[Exercises to complete]
(a) According to the concert review below, how many years has the RSAMD showcased its students at Celtic Connections, counting this concert?
(b) List the instruments that the concert review below says accompanied the pipers of the first and second years.
(c) For each statement, say whether the concert review below agrees with it, and quote the words that decide it: (i) The concert took place in the Strathclyde Suite of the Royal Concert Hall in Glasgow. (ii) All of the fourth years played the Big Pipe Set. (iii) Every student was introduced by name.

The Future of Our Past
24 Jan 2011 in Music
Strathclyde Suite, Royal Concert Hall, Glasgow, 22 January 2011
IT’S ALWAYS fascinating watching seedlings grow from first green shoot to full grown plant. Something similar applies to musicians. As Professor Phil Cunningham reminded us, this was the third year that the RSAMD has showcased its students at Celtic Connections, so the rather nervous class of 2008/9 are now rather more confident third years.
Things got off to a flying start with the half dozen pipers of the current first and second years; a great credit to their tutors (see link below) who would have surely have been pleased to hear the professionally smooth transitions from tune to well-played tune, nicely set off by accompaniment from piano, guitar and flute. In many cases students were not introduced at all, and as a result it’s hard to give particular praise where it’s due, but the guitarist was later introduced as “Calum”. There was also some fine but sadly anonymous harp playing.
The extra polish that each year gives was again evident, particularly in the fourth years who launched into their Big Pipe Set at a spanking pace. For reasons that were not explained, more than half of them were missing; and though the delivery was still powerful it lacked the potential to damage roofs and buildings which was there last year.

[Stored data entries]
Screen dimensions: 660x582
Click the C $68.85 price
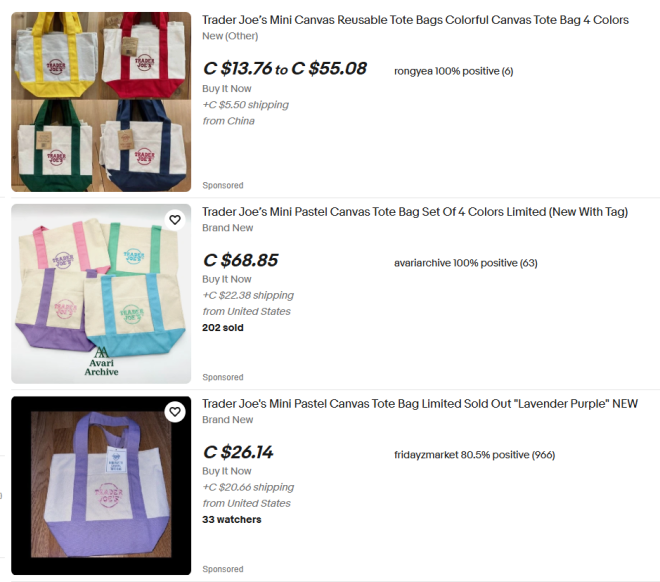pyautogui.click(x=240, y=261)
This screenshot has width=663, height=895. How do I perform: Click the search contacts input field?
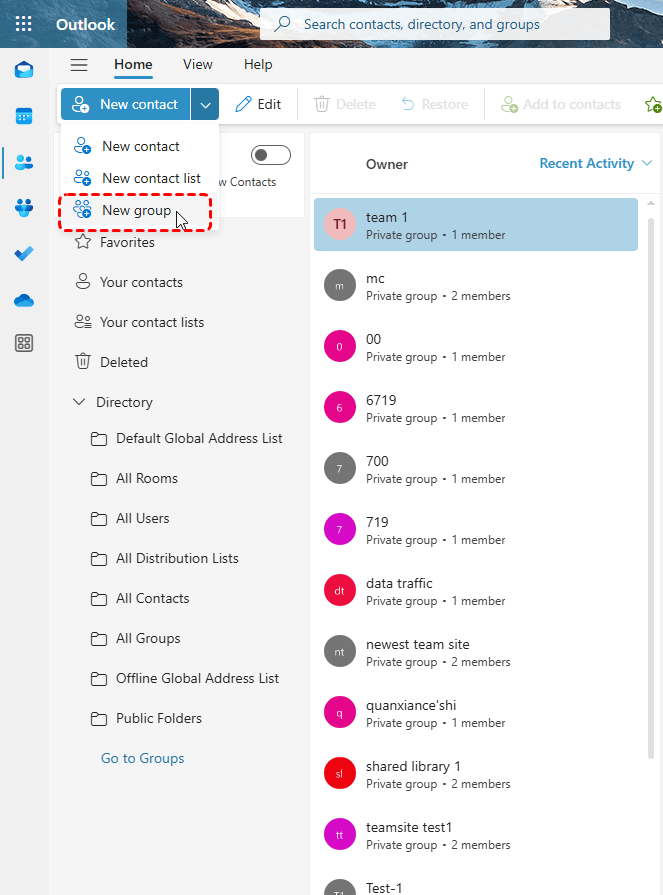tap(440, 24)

[Results]
(a) This was the third year.

(b) Piano, guitar and flute.

(c)
(i) Yes: "Strathclyde Suite, Royal Concert Hall, Glasgow, 22 January 2011"
(ii) No: "more than half of them were missing"
(iii) No: "In many cases students were not introduced at all"